CENÁRIO: Voto em lista fechada favorece investigados

Novo modelo de sistema eleitoral defendido pelas cúpulas do Planalto, Congresso e do TSE se soma às iniciativas que o mundo político tem buscado para neutralizar os efeitos da Operação Lava Jato

Caio Junqueira, O Estado de S.Paulo

16 Março 2017 | 05h00

O novo modelo de sistema eleitoral defendido pelas cúpulas do Planalto, Congresso e do TSE se soma às iniciativas que o mundo político tem buscado desde o ano passado para neutralizar os efeitos da Operação Lava Jato. O motivo é que, se prosperar, o voto em lista fechada tende, na prática, a garantir foro privilegiado a muitos investigados e, consequentemente, um processo penal com o já conhecido ritmo lento de condução pelo STF.

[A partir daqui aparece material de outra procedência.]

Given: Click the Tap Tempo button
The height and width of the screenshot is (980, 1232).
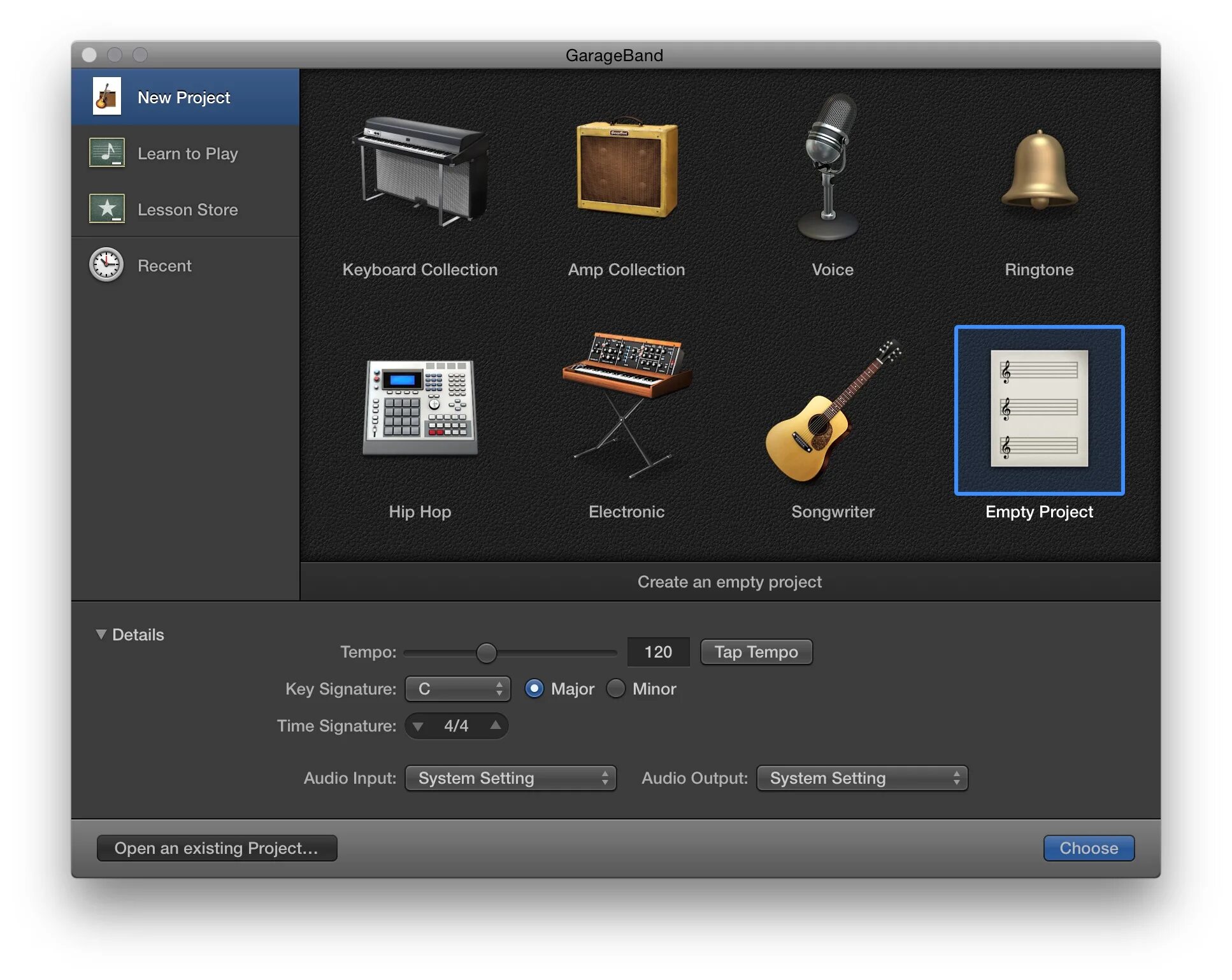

Pelo sistema, as cúpulas partidárias têm a prerrogativa de indicar quem serão os candidatos nas eleições proporcionais. Fechada a lista, o eleitor vota apenas no número do partido. A legenda que tiver mais votos terá os integrantes que ocupam as primeiras posições de suas listas eleitos. 

O problema é que a Lava Jato tem como principais alvos justamente integrantes dos comandos dos partidos que seriam hoje os responsáveis por elaborar a lista a ser submetida aos eleitores. Basta verificar quem preside essas legendas. No PMDB, o senador Romero Jucá (RR) conduziria a elaboração da lista, assim como o senador Aécio Neves (MG) no PSDB; o senador Ciro Nogueira (PI) no PP; e o ministro Gilberto Kassab (Ciência e Tecnologia) no PSD. No PT, o presidente de honra Luiz Inácio Lula da Silva seria o mediador dos conflitos pelos postos mais altos da sigla. 

Assim, como as eleições para o Congresso em 2018 caminham para ser aquela com a menor taxa de reeleição desde a redemocratização, a solução do voto em lista aparece agora como ideal na medida em que permitirá aos próprios investigados selecionarem a relação que será escolhida pelo eleitor. A manobra fica mais evidente com a inclusão da cláusula de preferência para que os atuais parlamentares ocupem as primeiras posições dela, o que praticamente barra a entrada nas eleições dos hoje temidos novatos e outsiders da política.